Greetings from cold-lanta
The weather here in Atlanta turned cold the day I got here–the southern sunshine giving a false impression. The natives keep apologizing, taking personal responsibility, apparently, for the cool temperatures.
I’m writing this from a Starbucks just off 14th and Peachtree streets, after having spent the weekend with my friend Jeanine, whom I’ve known since she was born, just four months after I was. The first photo of us together was when she came home from the hospital, and they lay the two of us on the floor and snapped a photo from above us. I look huge compared to her, of course, four months being a significant head start when you’re an infant.
Our families were best friends too–traveling together, spending Friday nights making homemade pizza and watching home movies of aforementioned travels. She’s there, in most of my childhood memories.

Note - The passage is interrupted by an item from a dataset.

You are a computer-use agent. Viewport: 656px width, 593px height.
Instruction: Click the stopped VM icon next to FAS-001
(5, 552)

Keri and Jeanine, July 1968
Jeanine and Keri, Nov. 2010
We were friends all through high school, went to different midwestern Christian colleges. She eventually moved to Atlanta, I stayed in Chicago. I became a reporter, she went into banking. I had two kids, she and her sweet husband chose not to have kids. She’s still in the corporate world, an HR executive. I’m a mom and freelancer. We don’t see each other often–I was last here to visit her three years ago. But when we talk, the years fold in on themselves and we seem to pick up the conversation where we left off, as if we’d just seen each other yesterday. On Sunday afternoon we sat on the couch, reading, talking, reading, laughing at her cat’s attempts to sit on our laps. The quiet was never awkward, just comfortable.
We had a quiet, restful weekend, just hanging out. We Sabbath-ed together. Which was exactly what I needed–more than I realized it. Sabbath is about rest, but also about relationship–focusing on people instead of tasks.

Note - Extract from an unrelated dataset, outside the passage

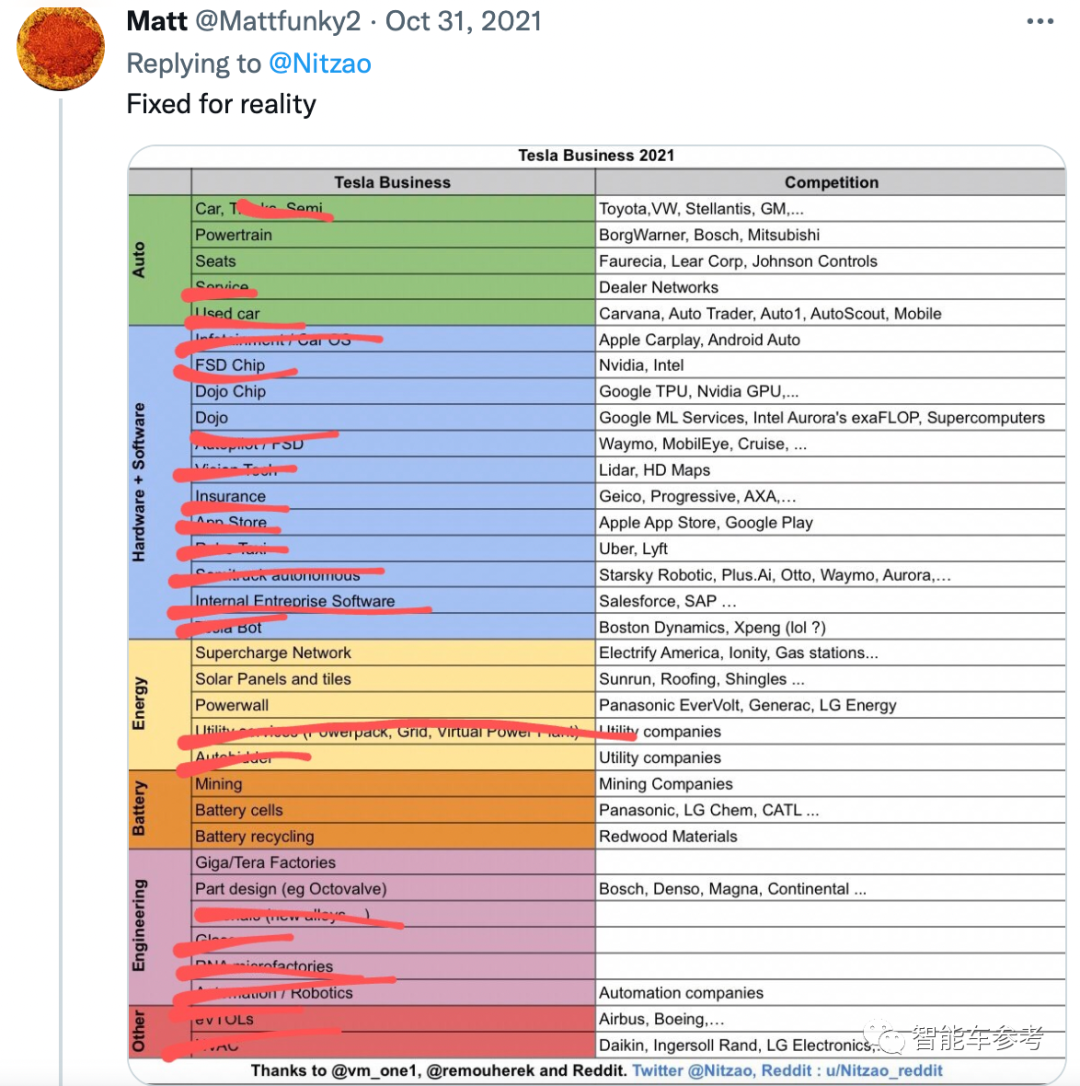
Task: Click Matt's orange profile avatar
Action: coord(62,48)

I’m speaking tonight at Mt. Bethel United Methodist Church, on “Living in Sabbath Simplicity.” So I’m thankful that I had a restful Sabbath yesterday. Sabbath is a “palace in time” Rabbi Abraham Heschel famously wrote. I like to think of it as a tabernacle in time. The ancient people of God built a tabernacle to signify God’s presence around them, a place to make sacrifices and for the presence of God to dwell. Sometimes, like this weekend, Sabbath is a gift. Other times one must make some sacrifices to access the gift.
I feel ready to share with the women of Mt. Bethel about Sabbath, because I just experienced a lovely one. In a way, this friendship is a Sabbath friendship–one where I can rest and experience love.
Do you build a tabernacle in time by taking a day to rest? Do you have friends that you feel restful and comfortable with?